25 minuta i mamy w końcu składną akcję Arsenalu. Wilshere w tempo zagrywa do Veli ten wpada w pole karne, lecz jego dośrodkowanie łapie Al Habsi. Minutę później Meksykanin marnuje 100%-ową okazje do zdobycia gola. Po pięknym odegraniu od Robina, Carlos lobuje bramkarza, lecz futbolówka ląduje obok słupka!
Nadeszła 41 minuta. Z rzutu rożnego dośrodkowuje Theo Walcott, do piłki wyskakuje Bendtner, ta go mija i trafia w głowę Antolina Alcaraza, który pokonuje w ten sposób własnego bramkarza. 1:0 dla Arsenalu na The Emirates.
Kilka chwil później groźnie zrobiło się pod bramką Wojtka Szczęsnego. Po rzucie rożnym zrehabilitować się za swojaka próbował Alcaraz, lecz w jakiś sposób piłka przeleciała nad poprzeczką Polaka.

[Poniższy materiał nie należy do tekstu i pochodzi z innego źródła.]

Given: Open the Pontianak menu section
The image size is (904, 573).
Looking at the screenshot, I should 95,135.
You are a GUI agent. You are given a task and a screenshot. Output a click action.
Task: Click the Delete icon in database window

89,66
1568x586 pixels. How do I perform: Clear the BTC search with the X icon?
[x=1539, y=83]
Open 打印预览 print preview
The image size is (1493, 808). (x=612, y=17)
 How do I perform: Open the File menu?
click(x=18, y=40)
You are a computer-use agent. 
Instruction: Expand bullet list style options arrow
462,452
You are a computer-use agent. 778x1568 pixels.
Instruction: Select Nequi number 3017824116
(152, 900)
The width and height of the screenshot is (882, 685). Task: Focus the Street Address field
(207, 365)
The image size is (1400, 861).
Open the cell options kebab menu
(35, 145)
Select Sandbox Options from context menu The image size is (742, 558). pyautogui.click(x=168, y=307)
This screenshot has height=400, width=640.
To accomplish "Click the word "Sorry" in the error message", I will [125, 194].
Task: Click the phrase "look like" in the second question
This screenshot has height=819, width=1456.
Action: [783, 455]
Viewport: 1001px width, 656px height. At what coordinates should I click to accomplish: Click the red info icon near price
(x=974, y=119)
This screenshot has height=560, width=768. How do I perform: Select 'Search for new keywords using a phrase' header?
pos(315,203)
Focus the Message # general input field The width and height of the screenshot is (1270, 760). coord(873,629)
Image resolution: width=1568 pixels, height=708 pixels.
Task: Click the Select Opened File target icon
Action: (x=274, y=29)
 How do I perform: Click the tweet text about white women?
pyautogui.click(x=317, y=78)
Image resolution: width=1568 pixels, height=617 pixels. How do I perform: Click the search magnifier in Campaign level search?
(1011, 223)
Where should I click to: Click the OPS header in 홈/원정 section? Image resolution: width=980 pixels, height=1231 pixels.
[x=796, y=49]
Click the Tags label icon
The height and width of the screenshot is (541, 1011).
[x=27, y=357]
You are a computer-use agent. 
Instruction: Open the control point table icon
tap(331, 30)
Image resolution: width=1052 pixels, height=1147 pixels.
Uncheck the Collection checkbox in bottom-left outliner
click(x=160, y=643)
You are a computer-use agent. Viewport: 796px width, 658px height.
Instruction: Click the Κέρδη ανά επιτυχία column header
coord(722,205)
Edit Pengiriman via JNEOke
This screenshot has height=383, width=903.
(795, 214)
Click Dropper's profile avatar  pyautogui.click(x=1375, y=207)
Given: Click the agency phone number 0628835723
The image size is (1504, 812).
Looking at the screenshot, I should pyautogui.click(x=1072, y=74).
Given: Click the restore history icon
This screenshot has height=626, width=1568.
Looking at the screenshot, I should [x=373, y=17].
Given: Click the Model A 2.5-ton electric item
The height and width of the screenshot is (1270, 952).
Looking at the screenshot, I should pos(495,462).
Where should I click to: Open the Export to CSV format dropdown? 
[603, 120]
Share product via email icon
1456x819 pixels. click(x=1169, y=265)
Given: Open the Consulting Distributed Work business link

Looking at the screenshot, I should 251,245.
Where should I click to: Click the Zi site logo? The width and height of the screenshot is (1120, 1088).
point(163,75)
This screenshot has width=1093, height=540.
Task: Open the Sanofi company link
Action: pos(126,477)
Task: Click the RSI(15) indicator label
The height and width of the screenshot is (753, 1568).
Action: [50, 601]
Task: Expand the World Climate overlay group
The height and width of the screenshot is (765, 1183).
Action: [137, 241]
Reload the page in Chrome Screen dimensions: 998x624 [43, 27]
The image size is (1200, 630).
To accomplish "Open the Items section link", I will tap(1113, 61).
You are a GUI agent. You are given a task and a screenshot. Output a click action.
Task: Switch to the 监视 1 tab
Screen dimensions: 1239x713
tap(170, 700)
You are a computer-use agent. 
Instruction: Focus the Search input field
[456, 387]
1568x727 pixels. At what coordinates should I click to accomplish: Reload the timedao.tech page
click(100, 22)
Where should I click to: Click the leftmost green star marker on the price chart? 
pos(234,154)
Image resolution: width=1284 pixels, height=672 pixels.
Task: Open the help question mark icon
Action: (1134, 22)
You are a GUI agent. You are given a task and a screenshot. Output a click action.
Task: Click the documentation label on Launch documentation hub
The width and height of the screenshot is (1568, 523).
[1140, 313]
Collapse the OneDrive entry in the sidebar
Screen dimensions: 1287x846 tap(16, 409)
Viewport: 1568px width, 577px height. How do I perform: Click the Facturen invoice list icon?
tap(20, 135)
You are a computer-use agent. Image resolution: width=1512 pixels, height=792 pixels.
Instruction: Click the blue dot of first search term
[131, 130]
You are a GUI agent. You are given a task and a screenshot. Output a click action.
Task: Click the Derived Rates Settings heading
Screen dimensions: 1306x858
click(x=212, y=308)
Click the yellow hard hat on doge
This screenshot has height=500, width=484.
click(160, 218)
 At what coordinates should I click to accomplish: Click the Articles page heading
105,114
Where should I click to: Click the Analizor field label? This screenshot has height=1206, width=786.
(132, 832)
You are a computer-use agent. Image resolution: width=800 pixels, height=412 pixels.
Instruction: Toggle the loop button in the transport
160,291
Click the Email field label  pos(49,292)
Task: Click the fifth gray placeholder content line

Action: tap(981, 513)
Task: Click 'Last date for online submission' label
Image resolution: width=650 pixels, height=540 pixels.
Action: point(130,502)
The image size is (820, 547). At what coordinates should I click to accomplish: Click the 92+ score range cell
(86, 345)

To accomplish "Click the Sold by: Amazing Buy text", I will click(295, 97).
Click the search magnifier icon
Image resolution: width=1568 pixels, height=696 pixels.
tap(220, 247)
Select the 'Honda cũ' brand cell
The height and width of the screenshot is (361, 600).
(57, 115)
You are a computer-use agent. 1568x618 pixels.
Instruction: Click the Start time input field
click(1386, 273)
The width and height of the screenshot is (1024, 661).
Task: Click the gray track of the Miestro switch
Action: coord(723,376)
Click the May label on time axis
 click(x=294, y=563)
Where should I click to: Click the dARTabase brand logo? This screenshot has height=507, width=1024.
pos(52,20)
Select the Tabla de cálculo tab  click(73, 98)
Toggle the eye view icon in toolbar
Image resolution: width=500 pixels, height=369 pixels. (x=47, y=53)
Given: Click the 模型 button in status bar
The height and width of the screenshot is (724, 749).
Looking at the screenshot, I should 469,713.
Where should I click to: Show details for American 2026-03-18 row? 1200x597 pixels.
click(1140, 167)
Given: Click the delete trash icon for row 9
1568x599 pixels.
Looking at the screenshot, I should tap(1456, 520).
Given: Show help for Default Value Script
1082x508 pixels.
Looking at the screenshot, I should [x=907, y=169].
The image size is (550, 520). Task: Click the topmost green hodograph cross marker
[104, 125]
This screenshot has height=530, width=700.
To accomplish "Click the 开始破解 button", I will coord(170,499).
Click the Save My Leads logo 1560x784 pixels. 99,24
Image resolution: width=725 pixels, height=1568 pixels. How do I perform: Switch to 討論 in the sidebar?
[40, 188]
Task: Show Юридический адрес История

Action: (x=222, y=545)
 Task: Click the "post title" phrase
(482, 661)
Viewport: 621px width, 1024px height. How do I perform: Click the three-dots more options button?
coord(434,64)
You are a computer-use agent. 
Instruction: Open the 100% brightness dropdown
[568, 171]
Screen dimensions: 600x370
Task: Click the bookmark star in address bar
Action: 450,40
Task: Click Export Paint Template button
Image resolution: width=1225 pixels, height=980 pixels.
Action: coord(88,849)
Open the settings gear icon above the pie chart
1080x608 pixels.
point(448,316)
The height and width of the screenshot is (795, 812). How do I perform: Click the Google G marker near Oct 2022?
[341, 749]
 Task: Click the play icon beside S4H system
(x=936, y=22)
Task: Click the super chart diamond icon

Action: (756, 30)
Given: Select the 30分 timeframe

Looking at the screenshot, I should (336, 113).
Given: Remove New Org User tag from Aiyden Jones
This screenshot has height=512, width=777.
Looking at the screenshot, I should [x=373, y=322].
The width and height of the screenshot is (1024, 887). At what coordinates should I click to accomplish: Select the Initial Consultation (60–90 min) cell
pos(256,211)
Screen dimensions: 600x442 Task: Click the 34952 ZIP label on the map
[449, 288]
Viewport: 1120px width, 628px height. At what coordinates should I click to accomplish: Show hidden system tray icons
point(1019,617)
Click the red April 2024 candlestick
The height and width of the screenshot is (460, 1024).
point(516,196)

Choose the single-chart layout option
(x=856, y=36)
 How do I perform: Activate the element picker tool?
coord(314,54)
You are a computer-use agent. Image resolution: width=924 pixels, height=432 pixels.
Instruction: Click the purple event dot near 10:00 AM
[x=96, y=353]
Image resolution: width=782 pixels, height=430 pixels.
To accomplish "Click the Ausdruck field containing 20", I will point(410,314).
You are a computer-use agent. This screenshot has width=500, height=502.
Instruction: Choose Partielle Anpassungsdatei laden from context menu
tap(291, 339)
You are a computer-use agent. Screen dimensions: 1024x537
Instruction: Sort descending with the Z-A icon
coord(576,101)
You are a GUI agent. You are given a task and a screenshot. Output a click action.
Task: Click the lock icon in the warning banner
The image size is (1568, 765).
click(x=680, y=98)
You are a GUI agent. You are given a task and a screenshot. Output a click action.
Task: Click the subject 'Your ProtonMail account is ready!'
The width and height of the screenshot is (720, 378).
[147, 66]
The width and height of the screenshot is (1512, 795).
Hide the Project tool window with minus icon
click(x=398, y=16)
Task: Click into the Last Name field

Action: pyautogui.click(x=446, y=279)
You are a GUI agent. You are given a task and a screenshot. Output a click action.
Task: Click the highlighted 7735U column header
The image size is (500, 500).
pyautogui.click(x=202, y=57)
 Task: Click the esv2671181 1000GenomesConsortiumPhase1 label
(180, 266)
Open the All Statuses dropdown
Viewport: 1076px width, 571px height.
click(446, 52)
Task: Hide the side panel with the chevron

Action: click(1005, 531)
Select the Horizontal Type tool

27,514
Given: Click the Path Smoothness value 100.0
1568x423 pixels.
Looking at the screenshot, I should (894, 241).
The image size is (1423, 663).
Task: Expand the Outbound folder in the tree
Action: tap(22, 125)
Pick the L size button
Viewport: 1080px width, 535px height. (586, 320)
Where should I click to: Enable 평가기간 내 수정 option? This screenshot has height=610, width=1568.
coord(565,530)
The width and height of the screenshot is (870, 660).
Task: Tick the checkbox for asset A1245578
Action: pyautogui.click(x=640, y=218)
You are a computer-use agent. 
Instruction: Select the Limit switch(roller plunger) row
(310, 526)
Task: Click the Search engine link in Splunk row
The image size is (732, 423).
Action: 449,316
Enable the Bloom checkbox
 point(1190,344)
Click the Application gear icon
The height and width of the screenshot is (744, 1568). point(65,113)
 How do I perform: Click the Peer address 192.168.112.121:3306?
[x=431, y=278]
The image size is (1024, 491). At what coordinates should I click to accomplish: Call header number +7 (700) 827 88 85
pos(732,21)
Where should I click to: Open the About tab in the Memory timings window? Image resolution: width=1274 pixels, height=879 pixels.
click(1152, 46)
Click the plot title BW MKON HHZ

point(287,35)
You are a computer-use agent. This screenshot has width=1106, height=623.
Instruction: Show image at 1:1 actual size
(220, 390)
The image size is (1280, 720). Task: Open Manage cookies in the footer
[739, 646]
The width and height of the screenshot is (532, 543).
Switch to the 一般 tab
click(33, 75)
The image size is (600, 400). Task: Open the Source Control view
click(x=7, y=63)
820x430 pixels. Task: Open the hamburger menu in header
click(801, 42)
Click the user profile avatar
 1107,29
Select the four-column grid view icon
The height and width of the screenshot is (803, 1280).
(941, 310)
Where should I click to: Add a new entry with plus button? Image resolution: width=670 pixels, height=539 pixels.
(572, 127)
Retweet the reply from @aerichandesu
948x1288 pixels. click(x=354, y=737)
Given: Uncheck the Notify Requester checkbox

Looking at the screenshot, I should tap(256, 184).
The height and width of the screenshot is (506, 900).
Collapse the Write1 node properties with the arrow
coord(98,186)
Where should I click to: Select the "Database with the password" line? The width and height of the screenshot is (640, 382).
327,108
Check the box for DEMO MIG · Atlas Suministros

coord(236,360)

Końcowe minuty pierwszej połowy nie przyniosły zmiany rezultatu, mimo kilku okazji z obu stron.
Drugą połowę rozpoczynamy bez żadnych zmian w obu zespołach.
The Gunners rozpoczęli drugą część spotkania z niemałym impetem. Swoje szanse na podwyższenie rezultatu mieli Van Persie oraz Bendtner, w obu przypadkach dobrze dogrywał Walcott.
W 55 minucie Theo oddaje strzał z 25 metrów, lecz Al Habsi na posterunku. Kolejne minuty upływają pod znakiem walki w środku pola.
65 minuta i wspaniała akcja Arsenalu. Wilshere do Van Persiego, ten przebiegł z piłką kilka metrów i zagrał na skrzydło do Veli. Meksykanin dośrodkował na dalszy słupek do Bendtnera, a Duńczyk wślizgiem wpakował ją do bramki.
Chwilę później swoją szansę miał Carlos, lecz z 12 metrów nie trafił w światło bramki.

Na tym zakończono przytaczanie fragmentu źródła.